I followed this guide to get NVIDIA drivers working on my Proxmox machine. However when I tried to get them working in my container I couldn’t see how to get nvidia-smi installed. Thankfully this blog had what I needed.

The step I missed was copying & installing the NVIDIA drivers into the container with this flag:

--no-kernel-module

That got me one step closer but I could not spin up open-webui in a container. I kept getting the error

Error response from daemon: could not select device driver "nvidia" with capabilities: [[gpu]]

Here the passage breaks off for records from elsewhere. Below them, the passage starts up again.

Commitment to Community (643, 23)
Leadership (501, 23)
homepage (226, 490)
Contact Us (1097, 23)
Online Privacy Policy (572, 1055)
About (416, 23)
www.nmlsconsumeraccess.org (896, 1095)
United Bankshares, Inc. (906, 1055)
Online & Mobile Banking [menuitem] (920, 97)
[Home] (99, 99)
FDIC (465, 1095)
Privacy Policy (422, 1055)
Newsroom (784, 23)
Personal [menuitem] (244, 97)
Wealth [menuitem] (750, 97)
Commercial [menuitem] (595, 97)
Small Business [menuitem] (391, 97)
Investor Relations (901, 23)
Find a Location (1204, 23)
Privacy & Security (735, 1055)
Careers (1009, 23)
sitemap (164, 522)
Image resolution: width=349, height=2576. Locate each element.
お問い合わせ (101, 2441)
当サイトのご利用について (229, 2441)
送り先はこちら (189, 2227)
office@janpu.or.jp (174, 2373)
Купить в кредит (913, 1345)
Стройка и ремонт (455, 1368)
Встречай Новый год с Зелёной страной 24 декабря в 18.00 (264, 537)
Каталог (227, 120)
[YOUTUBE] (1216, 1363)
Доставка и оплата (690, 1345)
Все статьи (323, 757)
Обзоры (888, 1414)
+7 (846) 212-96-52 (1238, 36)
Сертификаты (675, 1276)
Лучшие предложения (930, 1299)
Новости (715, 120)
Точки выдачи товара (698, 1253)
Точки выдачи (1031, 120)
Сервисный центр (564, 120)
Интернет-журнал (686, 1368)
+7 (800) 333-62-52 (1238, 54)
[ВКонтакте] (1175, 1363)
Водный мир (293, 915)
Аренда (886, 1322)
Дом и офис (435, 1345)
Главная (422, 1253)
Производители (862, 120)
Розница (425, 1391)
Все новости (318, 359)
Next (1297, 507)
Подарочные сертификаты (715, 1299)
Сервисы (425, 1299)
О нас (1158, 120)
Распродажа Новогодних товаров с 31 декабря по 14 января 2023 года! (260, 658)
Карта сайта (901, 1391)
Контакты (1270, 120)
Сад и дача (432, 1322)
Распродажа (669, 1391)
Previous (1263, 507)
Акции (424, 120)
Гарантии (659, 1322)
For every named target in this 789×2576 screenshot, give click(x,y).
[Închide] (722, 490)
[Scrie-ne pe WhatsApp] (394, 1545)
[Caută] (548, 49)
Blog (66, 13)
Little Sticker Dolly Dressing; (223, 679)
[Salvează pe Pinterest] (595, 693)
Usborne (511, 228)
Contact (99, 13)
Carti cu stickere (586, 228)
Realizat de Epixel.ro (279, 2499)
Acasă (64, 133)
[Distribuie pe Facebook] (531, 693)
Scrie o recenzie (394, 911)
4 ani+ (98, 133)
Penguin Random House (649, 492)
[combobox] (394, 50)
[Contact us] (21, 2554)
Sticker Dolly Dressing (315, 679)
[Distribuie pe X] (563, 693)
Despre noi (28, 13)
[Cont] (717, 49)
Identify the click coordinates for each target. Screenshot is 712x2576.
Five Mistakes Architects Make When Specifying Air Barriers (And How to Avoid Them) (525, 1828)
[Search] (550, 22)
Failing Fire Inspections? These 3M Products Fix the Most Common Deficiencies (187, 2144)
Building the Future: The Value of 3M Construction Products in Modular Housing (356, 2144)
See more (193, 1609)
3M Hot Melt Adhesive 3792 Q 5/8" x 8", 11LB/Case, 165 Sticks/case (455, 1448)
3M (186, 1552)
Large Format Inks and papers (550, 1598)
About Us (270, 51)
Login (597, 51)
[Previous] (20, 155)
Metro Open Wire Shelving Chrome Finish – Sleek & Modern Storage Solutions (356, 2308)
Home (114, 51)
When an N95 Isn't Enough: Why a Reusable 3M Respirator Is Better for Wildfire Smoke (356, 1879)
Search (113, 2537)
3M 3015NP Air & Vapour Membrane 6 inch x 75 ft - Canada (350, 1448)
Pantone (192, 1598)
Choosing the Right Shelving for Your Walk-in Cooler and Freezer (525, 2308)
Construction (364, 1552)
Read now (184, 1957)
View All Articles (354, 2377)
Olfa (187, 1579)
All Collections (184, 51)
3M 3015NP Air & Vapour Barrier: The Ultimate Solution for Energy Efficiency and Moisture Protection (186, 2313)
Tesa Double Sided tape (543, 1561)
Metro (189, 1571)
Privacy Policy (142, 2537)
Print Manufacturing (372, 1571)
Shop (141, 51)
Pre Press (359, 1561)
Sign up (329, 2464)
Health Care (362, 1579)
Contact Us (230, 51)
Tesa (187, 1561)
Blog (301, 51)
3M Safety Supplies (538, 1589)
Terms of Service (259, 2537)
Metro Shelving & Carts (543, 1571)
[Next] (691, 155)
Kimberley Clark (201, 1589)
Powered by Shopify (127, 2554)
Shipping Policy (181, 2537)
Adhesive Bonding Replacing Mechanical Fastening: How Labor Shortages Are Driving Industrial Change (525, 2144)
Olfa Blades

The fix was to install the NVDIA Container Toolkit:

Configure the production repository:

curl -fsSL https://nvidia.github.io/libnvidia-container/gpgkey | sudo gpg --dearmor -o /usr/share/keyrings/nvidia-container-toolkit-keyring.gpg \
  && curl -s -L https://nvidia.github.io/libnvidia-container/stable/deb/nvidia-container-toolkit.list | \
    sed 's#deb https://#deb [signed-by=/usr/share/keyrings/nvidia-container-toolkit-keyring.gpg] https://#g' | \
    sudo tee /etc/apt/sources.list.d/nvidia-container-toolkit.list

Update the packages list from the repository:

sudo apt-get update

Install the NVIDIA Container Toolkit packages:

sudo apt-get install -y nvidia-container-toolkit

An additional hurtle I encountered was this error:

Error response from daemon: failed to create task for container: failed to create shim task: OCI runtime create failed: runc create failed: unable to start container process: error during container init: error running prestart hook #0: exit status 1, stdout: , stderr: Auto-detected mode as 'legacy'
nvidia-container-cli: mount error: failed to add device rules: unable to find any existing device filters attached to the cgroup: bpf_prog_query(BPF_CGROUP_DEVICE) failed: operation not permitted: unknown

I found here that the fix is to change a line in /etc/nvidia-container-runtime/config.toml. Uncomment and change no-cgroups to true.

no-cgroups = true

Success.

Not working after reboot

I had a working config until I rebooted the host. It turns out that two services need to run on the host:

nvidia-persistenced
nvidia-smi

Configured cron tab to run these on reboot:

/etc/cron.d/nvidia:
@reboot root /usr/bin/nvidia-smi
@reboot root /usr/bin/nvidia-persistenced